Analysis and takeaways

These charts breakdown the first 2 shots when we serve and we see the difference between 1st and 2nd serve outcomes.

Lets focus on the 1st serve to begin with. 16% of points are won directly with serve. This is a little low so needs some work.

57% of 1st serve points played use a serve & then a Forehand.

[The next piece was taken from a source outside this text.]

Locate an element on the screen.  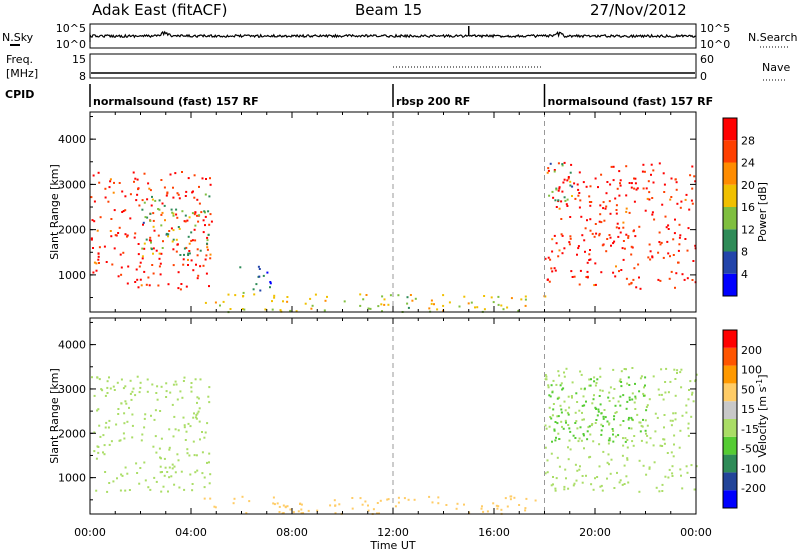
station-title: Adak East (fitACF) is located at coordinates (160, 10).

This is good but is a little low as we want to be maximising the opportunity to attack and the forehand is the primary weapon for this.
This ties in with the serve only percentage being a little low.
This tells us that the serve is a little too weak and we cannot get the outcomes we need here.

What is also telling is what happens when we play a serve + Forehand.
Of the 57% of points played, we win 14% directly and lose 10% directly.
The remaining 33% continue to rally - ie points where 3 or more shots are needed.
This shows that the serve + forehand really needs to be worked on.